Records Block Start

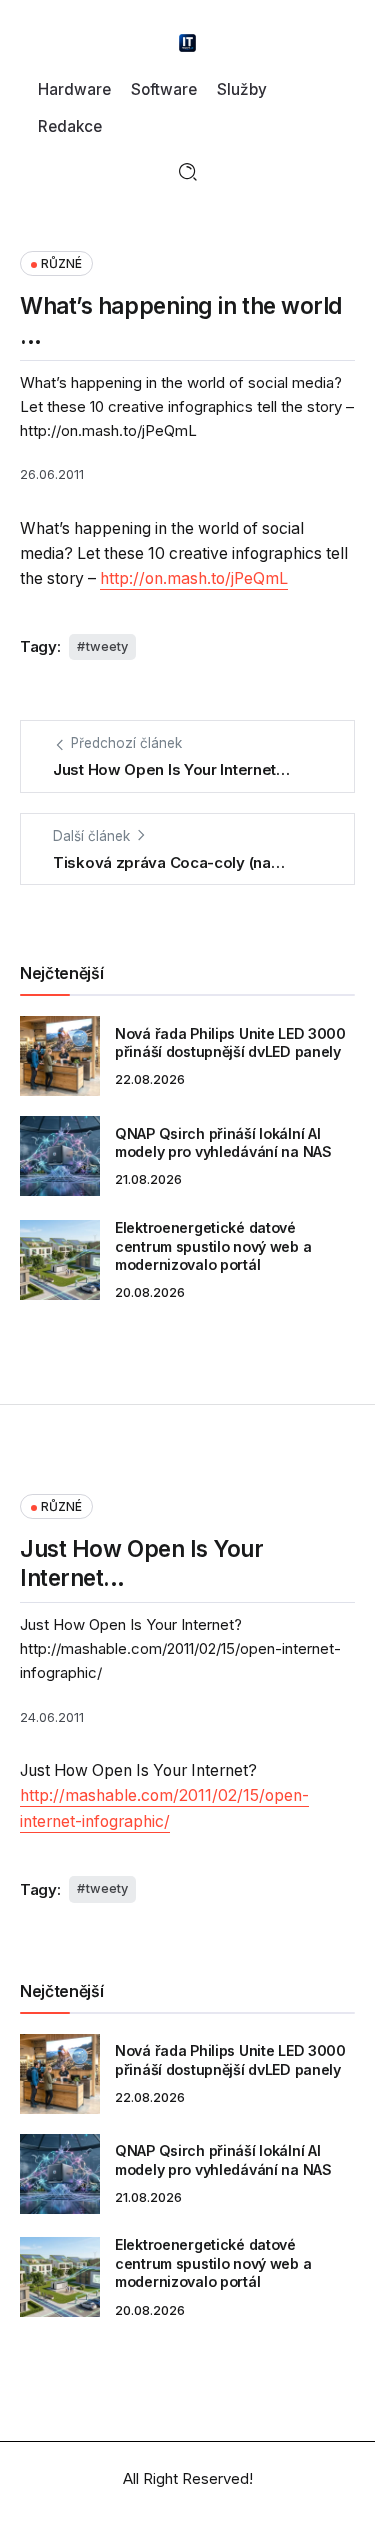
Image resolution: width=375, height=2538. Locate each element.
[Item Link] (60, 1056)
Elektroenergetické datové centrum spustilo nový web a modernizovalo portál (213, 1246)
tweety (107, 646)
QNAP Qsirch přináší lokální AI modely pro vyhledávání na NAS (223, 1143)
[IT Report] (188, 41)
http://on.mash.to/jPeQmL (194, 578)
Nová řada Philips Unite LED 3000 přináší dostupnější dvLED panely (230, 1043)
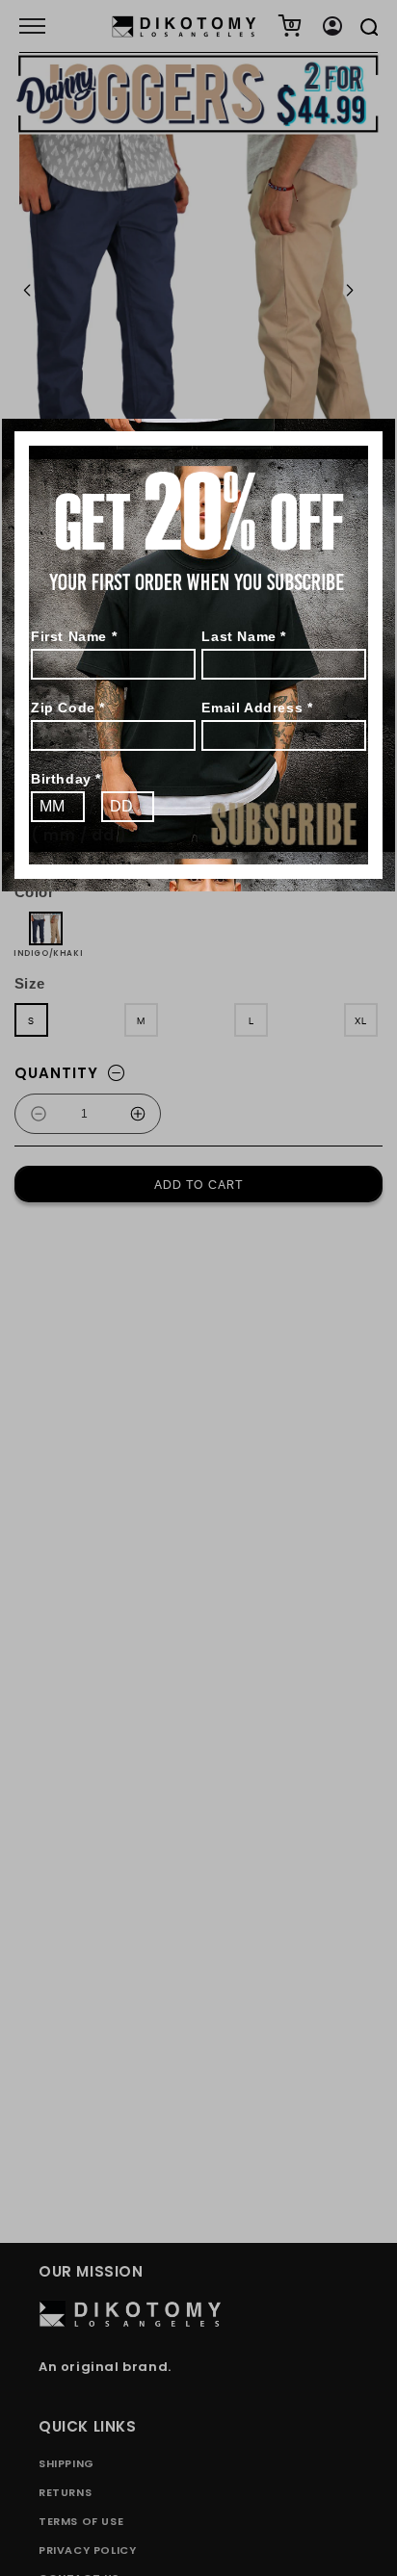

Records Block End

The problem – Each line from the one that holds "[IT Report] (188, 41)" through the final line of the data must be retyped exactly; the pictures must not appear.

Answer box –
[IT Report] (188, 41)
http://on.mash.to/jPeQmL (194, 578)
Nová řada Philips Unite LED 3000 přináší dostupnější dvLED panely (230, 1043)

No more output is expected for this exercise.